*Task directions:* Start at the first line of the material below and retype each line through the one containing "This screenshot has height=641, width=747.", exactly.

^^^^^^^^

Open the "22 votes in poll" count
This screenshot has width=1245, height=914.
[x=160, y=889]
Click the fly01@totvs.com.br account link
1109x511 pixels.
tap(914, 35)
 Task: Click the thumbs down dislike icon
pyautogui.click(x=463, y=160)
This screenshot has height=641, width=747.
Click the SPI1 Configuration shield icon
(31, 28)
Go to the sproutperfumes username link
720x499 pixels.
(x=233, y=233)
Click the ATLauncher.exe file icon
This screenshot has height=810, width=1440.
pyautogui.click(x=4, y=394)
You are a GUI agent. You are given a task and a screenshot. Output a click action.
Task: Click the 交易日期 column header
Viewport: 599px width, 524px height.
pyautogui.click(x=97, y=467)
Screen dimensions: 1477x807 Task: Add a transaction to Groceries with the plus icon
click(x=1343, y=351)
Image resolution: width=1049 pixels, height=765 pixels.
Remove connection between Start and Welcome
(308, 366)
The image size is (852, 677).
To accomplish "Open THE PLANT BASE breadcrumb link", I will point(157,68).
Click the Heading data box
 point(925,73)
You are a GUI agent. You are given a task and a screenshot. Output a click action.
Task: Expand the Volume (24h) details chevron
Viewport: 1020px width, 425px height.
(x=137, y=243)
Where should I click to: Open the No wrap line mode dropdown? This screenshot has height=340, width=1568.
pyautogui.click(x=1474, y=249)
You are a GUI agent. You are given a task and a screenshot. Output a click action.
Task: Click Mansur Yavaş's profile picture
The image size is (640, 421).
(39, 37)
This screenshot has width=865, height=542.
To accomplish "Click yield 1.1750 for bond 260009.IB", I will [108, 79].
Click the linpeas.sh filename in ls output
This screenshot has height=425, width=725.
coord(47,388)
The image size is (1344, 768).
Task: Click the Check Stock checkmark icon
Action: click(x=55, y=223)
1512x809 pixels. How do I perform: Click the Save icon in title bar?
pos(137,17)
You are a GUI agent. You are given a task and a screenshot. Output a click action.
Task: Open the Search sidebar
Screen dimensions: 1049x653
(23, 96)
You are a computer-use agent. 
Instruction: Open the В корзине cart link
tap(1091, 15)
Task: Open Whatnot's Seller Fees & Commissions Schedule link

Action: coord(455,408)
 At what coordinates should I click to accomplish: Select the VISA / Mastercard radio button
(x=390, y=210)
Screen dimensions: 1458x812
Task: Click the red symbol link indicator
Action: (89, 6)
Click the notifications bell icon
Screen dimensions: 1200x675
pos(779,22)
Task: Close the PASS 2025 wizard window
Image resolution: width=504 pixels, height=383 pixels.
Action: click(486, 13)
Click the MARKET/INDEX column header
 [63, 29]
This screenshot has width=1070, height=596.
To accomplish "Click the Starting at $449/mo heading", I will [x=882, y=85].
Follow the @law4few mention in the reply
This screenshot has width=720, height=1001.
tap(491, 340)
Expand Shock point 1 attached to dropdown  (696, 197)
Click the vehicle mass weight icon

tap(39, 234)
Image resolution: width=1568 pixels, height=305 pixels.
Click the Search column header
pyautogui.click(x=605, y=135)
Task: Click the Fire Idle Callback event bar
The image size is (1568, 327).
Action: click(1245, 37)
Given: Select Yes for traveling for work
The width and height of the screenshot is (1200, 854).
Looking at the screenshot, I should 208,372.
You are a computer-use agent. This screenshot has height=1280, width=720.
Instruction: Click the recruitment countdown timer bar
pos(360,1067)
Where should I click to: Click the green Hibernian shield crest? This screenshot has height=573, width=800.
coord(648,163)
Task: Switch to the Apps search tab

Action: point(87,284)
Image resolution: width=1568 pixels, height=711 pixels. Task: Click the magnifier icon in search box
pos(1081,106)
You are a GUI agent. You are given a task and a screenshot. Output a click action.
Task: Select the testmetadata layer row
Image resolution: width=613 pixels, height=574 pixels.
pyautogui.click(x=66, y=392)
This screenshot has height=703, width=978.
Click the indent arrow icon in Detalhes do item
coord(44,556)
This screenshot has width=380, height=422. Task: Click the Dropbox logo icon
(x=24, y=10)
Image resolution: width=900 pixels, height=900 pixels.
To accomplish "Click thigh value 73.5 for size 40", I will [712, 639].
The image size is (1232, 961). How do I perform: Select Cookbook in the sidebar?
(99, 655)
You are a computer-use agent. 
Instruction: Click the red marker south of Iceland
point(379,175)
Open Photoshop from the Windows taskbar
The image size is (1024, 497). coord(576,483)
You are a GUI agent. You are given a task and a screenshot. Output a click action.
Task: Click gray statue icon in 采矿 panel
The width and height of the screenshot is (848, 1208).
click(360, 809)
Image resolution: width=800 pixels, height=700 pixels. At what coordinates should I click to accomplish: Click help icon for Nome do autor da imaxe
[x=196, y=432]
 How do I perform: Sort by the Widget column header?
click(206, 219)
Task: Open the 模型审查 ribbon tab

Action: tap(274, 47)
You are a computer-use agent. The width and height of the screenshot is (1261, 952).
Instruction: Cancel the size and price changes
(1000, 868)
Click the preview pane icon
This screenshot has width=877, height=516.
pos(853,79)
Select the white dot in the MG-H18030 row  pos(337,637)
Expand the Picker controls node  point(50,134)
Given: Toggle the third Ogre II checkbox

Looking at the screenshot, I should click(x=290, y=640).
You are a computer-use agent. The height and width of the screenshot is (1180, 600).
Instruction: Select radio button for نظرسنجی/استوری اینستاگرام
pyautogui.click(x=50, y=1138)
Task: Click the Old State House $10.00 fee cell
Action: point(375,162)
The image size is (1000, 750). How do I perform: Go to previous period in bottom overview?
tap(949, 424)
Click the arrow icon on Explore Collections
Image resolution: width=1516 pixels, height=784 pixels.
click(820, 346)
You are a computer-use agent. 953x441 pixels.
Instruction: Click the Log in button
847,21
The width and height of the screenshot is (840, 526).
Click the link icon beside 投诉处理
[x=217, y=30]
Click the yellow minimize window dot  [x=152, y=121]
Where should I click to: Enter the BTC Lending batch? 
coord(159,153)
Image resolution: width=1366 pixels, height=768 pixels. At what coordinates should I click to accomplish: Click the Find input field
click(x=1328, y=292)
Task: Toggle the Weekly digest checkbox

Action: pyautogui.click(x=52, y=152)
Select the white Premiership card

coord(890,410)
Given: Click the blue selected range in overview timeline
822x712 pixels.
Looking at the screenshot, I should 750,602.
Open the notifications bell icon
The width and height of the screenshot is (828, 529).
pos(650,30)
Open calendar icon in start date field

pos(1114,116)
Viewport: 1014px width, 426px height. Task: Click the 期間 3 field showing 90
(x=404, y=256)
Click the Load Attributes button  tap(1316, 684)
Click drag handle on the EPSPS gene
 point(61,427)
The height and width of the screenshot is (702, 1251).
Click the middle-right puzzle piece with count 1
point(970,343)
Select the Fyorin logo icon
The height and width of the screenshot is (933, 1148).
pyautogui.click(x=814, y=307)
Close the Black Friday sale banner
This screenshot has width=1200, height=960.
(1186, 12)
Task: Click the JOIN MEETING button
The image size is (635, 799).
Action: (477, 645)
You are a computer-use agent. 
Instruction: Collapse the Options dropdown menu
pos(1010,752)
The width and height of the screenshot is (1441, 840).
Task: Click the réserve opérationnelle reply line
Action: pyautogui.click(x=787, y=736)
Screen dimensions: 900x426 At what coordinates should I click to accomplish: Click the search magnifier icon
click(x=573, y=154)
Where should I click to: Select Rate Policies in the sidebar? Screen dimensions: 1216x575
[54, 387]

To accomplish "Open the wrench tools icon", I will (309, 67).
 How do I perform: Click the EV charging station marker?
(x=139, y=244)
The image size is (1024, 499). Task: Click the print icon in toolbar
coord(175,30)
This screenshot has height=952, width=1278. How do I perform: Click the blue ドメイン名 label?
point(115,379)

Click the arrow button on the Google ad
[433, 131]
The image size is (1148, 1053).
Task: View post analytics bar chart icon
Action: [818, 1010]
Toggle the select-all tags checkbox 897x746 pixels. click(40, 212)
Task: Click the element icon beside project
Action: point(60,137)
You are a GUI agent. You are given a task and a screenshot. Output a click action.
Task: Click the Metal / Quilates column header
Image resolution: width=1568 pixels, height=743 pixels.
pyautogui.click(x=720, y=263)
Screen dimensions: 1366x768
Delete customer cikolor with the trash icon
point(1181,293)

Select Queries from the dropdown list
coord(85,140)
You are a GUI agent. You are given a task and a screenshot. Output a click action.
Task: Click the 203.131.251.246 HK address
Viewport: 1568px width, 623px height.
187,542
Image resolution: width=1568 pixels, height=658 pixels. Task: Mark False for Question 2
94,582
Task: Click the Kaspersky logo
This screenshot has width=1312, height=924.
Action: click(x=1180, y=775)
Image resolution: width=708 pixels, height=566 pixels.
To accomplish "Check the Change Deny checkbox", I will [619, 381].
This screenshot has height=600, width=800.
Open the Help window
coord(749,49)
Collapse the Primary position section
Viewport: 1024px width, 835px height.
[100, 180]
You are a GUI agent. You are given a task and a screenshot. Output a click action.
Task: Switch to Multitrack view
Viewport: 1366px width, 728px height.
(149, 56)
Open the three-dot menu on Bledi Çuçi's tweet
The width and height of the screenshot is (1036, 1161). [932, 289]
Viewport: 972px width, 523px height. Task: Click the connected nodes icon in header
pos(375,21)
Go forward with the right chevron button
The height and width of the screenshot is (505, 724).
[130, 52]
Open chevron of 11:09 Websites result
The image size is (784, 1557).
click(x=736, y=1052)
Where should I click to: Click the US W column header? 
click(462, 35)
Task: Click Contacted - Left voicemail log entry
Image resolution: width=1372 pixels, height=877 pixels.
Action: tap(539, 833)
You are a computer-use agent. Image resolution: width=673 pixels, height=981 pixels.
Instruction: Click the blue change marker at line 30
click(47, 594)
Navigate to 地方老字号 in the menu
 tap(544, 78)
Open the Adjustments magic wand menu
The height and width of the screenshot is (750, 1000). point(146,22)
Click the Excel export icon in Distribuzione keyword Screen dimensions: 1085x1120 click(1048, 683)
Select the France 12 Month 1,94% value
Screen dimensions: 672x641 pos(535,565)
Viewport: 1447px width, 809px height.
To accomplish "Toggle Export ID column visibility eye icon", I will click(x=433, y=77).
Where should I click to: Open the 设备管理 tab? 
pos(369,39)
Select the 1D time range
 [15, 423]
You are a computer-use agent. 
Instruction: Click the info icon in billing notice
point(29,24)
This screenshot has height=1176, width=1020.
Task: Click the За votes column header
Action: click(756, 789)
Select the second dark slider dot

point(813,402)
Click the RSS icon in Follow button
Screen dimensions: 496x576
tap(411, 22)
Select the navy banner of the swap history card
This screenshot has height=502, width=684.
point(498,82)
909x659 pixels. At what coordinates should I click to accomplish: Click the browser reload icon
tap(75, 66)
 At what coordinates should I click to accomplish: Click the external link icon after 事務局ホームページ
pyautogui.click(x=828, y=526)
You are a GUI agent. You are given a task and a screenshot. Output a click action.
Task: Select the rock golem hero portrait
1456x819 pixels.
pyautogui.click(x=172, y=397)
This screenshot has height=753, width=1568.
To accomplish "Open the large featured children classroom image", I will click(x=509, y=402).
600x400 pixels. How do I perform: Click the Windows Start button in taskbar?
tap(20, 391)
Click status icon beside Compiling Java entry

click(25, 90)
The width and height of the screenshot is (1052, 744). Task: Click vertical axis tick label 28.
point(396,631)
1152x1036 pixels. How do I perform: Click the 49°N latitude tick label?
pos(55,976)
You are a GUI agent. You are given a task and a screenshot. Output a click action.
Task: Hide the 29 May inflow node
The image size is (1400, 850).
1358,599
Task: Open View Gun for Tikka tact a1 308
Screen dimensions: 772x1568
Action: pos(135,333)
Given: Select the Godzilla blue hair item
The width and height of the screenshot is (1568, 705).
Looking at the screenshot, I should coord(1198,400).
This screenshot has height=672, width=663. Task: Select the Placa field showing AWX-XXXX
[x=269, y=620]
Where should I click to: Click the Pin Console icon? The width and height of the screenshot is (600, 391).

^^^^^^^^

*Exercise response:*
Open the "22 votes in poll" count
This screenshot has width=1245, height=914.
[x=160, y=889]
Click the fly01@totvs.com.br account link
1109x511 pixels.
tap(914, 35)
 Task: Click the thumbs down dislike icon
pyautogui.click(x=463, y=160)
This screenshot has height=641, width=747.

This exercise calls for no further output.